▶ _INSTRUCTION_: Change "location" to "position" in the records from the line with "This screenshot has" up to and including the line with "(152, 658).", keeping everything else the same. Give only those lines, and leave the pictures out.

▶ _INFORMATION PROVIDED_:
---+---

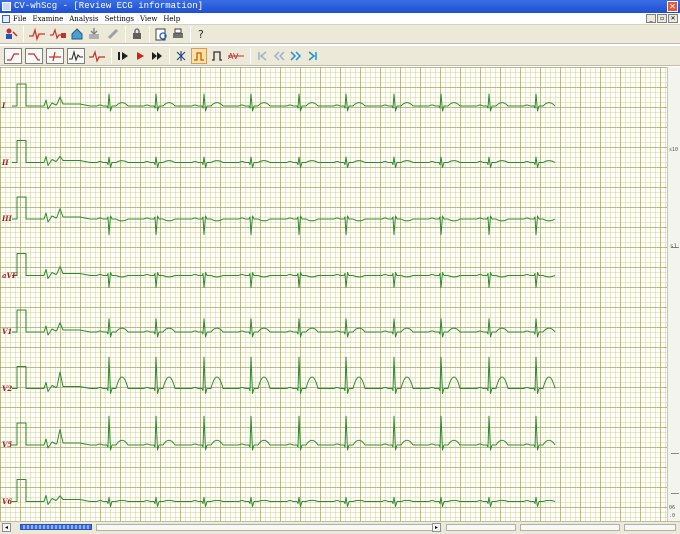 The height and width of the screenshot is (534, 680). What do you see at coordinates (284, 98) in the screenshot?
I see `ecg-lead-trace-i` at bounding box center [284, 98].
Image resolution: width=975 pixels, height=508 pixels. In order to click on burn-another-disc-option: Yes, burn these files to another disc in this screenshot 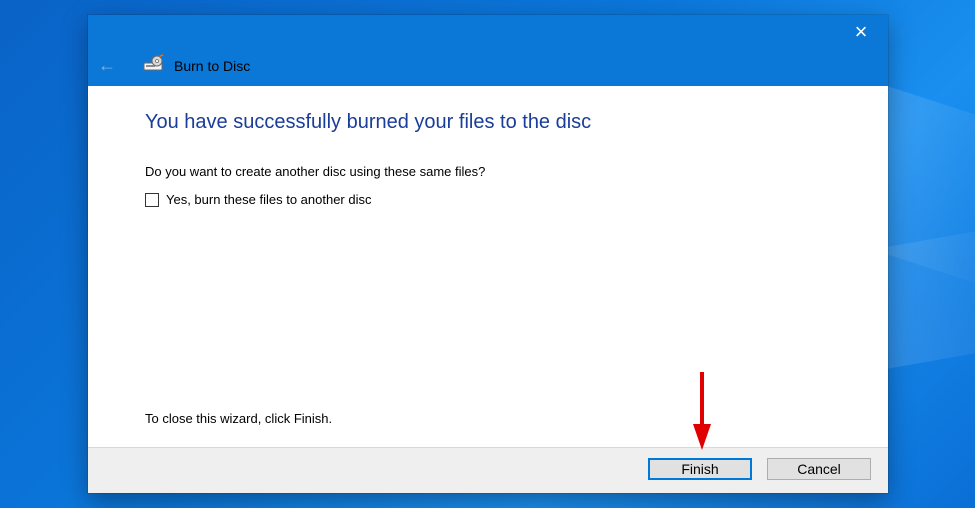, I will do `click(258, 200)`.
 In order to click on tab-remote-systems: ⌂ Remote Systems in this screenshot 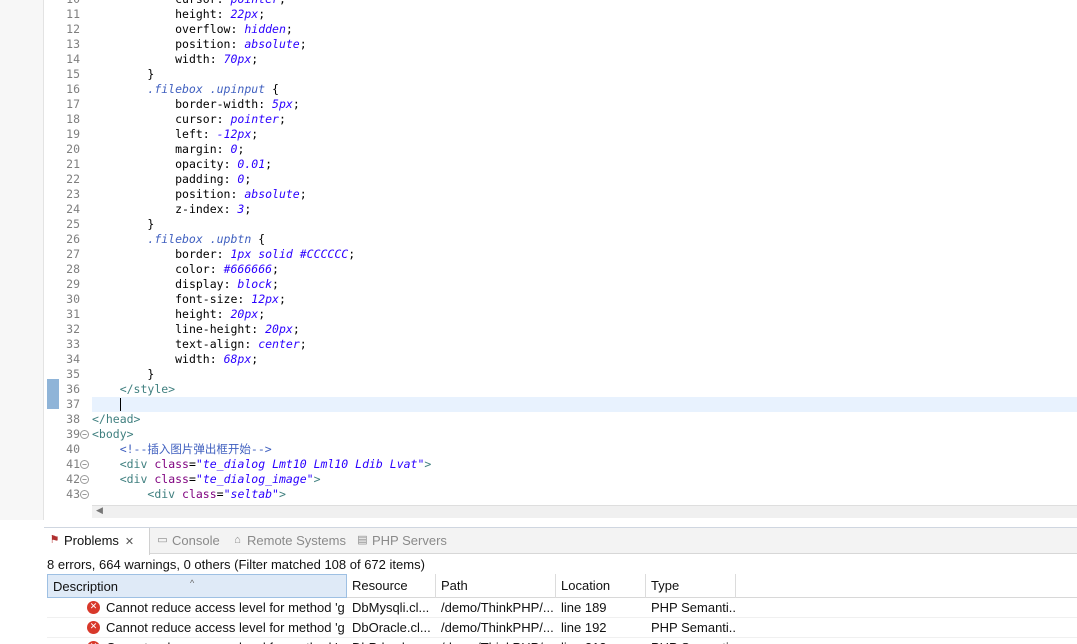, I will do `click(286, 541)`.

---+---

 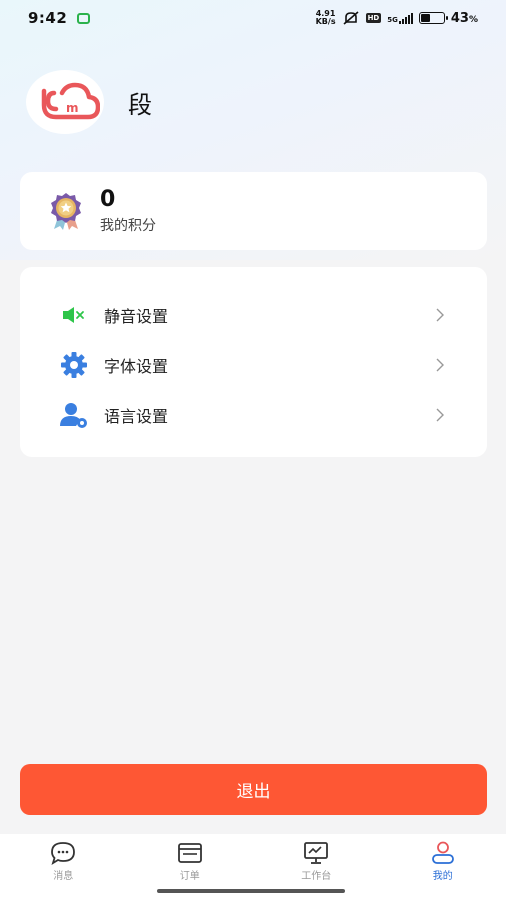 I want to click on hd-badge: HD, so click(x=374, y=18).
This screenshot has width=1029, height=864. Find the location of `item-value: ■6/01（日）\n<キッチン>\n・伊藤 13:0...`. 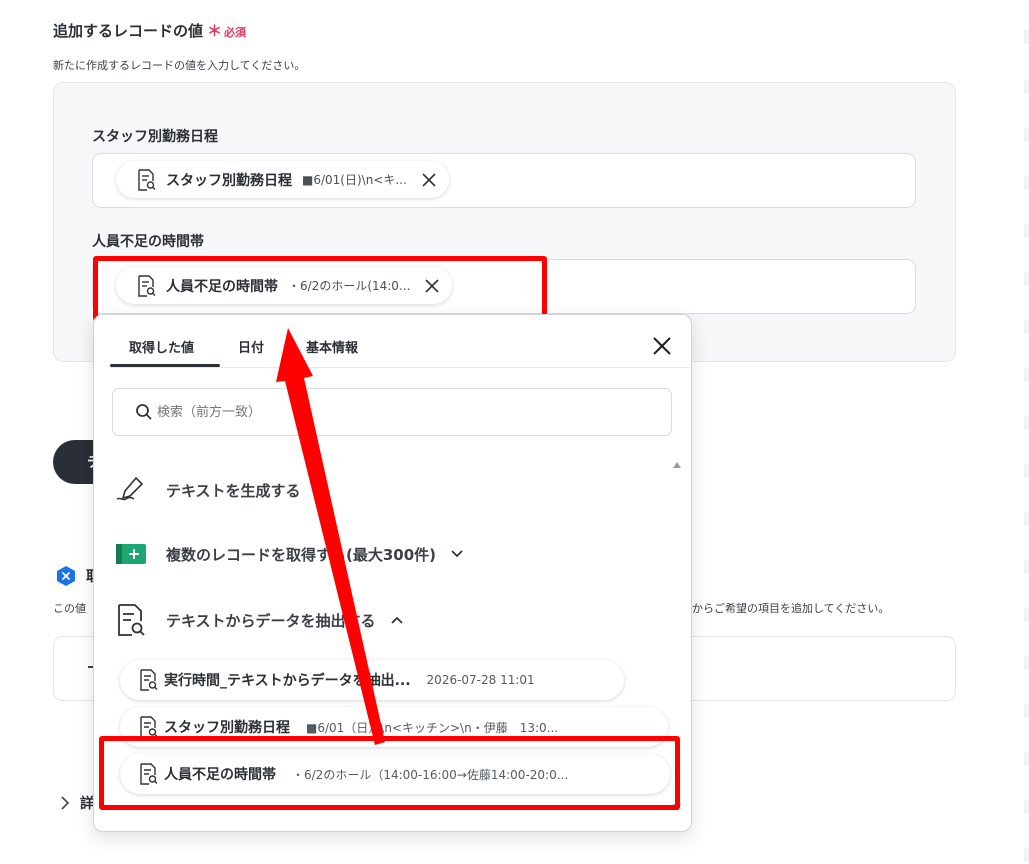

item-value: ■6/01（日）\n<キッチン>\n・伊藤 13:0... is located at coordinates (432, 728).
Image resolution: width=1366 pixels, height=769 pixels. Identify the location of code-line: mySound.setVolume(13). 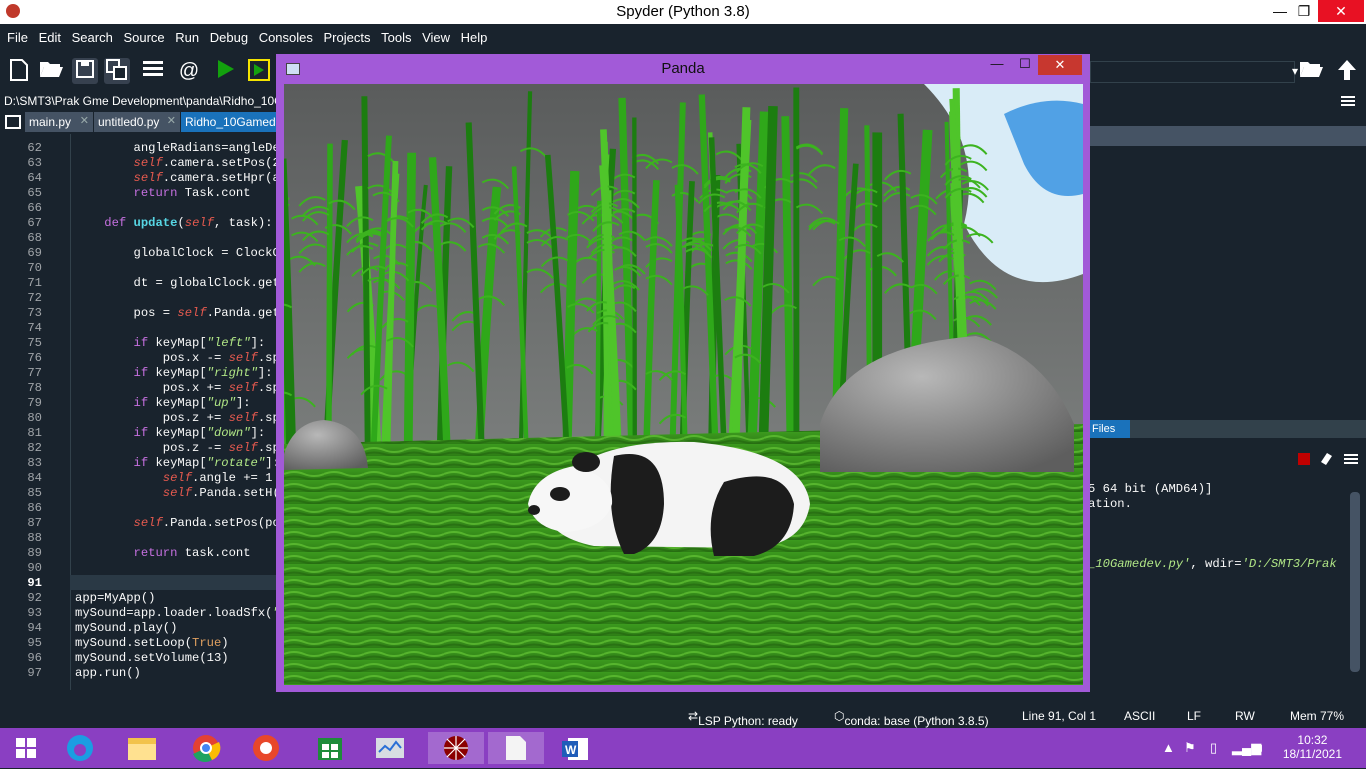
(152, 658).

---+---

▶ _EXERCISE ANSWER_:
This screenshot has width=1029, height=864. Find the position of `item-value: ■6/01（日）\n<キッチン>\n・伊藤 13:0...`. 

item-value: ■6/01（日）\n<キッチン>\n・伊藤 13:0... is located at coordinates (432, 728).
Image resolution: width=1366 pixels, height=769 pixels. Identify the position of code-line: mySound.setVolume(13). 
(152, 658).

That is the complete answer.